Re: micro-benchmarking
On Sat, 2 May 2009, Arved Sandstrom wrote:
Lew wrote:
Giovanni Azua wrote:
[ SNIP ]
A good idea (I think brought up by Tom) would be to measure each iteration
separately and then discard outliers by e.g. [sic] discarding those that
exceed the abs [sic] diff [sic] between the mean and the stddev [sic].
That technique doesn't seem statistically valid.
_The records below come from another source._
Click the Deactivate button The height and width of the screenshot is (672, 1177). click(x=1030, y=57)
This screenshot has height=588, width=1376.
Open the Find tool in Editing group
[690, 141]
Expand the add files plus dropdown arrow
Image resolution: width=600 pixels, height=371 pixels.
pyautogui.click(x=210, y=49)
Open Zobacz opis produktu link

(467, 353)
In the first place, you'd have to use the outliers to calculate the mean
and "stddev".
I've seen techniques before that discard the endmost data points, but never
ones that required statistical analysis to decide what to include or reject
for the statistical analysis.
Doing this is acceptable if it's a step in identifying outliers for
examination, rather than being an automatic elimination step. What
Giovanni suggested might not be the statistical procedure of choice
however; something like Grubb's test would be common enough if your
clean data is normally distributed.
I would have said Chauvenet's criterion rather than Grubb's test - but
only because i'm more familiar with the former! Grubb's test looks more
rigorous to me.
A less aggressive alternative would just be to describe the data by a
median and an interquartile range, thus effectively ignoring all big or
small values. You're not claiming they're 'wrong' in any sense, just not
focusing on them.
What we're really trying to do (data QA is a a very well-established
discipline in geophysics & nuclear physics, for example) is _detect_ outliers
to see if those data points represent _contamination_. About 15 years back I
helped on the programming side with the production of climatological atlases
for bodies of water off the eastern coast of Canada. One of the first data
quality control steps was actually to apply a bandpass filter - something
along the lines of, water temperature in February in this region is simply
not going to be less than T1 nor higher than T2 (*). There may actually be
several ranges, applied iteratively.
Point being that data QA/QC attempts to determine why a data point should be
rejected. You don't just do it because it's 5 SD's out; you try to find out
if it's bad data. In his case that we're examining I'd sure like to see a
reason for why any outliers should be identified as contamination.
In this case, though, i can't see any way to do that. If a run took 150 ms
instead of 100, all you know is that it took 50 ms longer. There's no way
to retrospectively ask 'did GC happen?', 'did the OS preempt us to do some
housekeeping?' etc.
tom
--
The sun just came out, I can't believe it